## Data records
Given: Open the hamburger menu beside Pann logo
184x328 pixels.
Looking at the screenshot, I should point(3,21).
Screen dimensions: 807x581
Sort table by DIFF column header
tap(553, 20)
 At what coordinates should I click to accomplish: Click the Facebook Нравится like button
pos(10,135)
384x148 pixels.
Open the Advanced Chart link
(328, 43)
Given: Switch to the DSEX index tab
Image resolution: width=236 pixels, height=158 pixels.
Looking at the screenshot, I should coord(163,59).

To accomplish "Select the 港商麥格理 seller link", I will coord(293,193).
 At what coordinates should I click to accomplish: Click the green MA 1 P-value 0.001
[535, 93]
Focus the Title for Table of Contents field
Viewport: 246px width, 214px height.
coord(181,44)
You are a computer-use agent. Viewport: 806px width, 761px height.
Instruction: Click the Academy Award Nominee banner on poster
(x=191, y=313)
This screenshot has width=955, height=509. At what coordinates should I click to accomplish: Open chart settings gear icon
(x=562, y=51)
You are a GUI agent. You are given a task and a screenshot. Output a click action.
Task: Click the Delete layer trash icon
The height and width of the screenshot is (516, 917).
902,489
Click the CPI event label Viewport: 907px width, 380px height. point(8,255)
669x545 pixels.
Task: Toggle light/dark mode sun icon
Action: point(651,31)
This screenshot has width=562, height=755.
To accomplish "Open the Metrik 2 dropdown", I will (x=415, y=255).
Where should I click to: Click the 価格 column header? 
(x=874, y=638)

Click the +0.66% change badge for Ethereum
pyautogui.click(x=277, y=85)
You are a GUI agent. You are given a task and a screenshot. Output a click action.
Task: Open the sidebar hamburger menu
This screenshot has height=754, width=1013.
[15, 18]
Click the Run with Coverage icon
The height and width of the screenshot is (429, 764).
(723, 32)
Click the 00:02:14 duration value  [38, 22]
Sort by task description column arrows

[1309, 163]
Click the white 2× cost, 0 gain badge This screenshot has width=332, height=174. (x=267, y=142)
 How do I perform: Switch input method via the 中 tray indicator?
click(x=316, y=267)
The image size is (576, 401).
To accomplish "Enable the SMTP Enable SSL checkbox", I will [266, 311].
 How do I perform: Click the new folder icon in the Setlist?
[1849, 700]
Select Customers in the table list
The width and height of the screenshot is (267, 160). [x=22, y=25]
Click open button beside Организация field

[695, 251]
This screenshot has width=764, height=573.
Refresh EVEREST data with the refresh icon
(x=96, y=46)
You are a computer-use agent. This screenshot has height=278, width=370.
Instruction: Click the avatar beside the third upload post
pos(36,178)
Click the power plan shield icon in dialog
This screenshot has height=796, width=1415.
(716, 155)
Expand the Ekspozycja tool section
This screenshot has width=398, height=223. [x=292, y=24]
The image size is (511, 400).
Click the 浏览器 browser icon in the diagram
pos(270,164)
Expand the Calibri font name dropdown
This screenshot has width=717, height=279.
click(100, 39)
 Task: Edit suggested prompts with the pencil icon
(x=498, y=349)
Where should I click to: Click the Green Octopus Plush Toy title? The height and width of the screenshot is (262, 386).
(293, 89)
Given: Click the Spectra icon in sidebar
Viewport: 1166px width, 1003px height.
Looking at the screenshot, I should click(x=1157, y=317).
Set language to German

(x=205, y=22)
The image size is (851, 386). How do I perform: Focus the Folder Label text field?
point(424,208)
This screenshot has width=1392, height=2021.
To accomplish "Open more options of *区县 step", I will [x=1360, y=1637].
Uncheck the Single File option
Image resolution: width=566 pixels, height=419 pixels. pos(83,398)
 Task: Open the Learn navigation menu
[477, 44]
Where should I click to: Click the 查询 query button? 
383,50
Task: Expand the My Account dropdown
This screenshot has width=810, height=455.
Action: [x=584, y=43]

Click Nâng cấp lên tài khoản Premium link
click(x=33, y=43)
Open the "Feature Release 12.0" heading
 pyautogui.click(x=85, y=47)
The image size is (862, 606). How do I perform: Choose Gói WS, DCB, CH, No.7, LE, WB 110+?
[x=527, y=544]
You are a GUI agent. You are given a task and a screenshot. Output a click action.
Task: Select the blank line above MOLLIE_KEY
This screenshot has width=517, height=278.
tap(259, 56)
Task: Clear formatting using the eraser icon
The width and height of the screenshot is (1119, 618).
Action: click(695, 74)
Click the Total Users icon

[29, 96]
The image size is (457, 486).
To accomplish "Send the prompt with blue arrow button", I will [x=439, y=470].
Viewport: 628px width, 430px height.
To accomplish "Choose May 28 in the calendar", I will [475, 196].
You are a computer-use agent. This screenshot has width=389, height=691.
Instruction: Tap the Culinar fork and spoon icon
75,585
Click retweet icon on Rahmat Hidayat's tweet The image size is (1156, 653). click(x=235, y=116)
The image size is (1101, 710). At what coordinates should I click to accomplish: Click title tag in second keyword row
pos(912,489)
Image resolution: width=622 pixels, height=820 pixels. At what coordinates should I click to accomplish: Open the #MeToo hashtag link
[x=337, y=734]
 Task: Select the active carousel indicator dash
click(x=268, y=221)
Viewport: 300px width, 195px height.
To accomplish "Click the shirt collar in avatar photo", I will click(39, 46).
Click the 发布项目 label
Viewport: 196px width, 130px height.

## TASK DESCRIPTION
Each line above that contains the word "hamburger" should be copied.

## FINISHED EXERCISE
Given: Open the hamburger menu beside Pann logo
Task: Open the sidebar hamburger menu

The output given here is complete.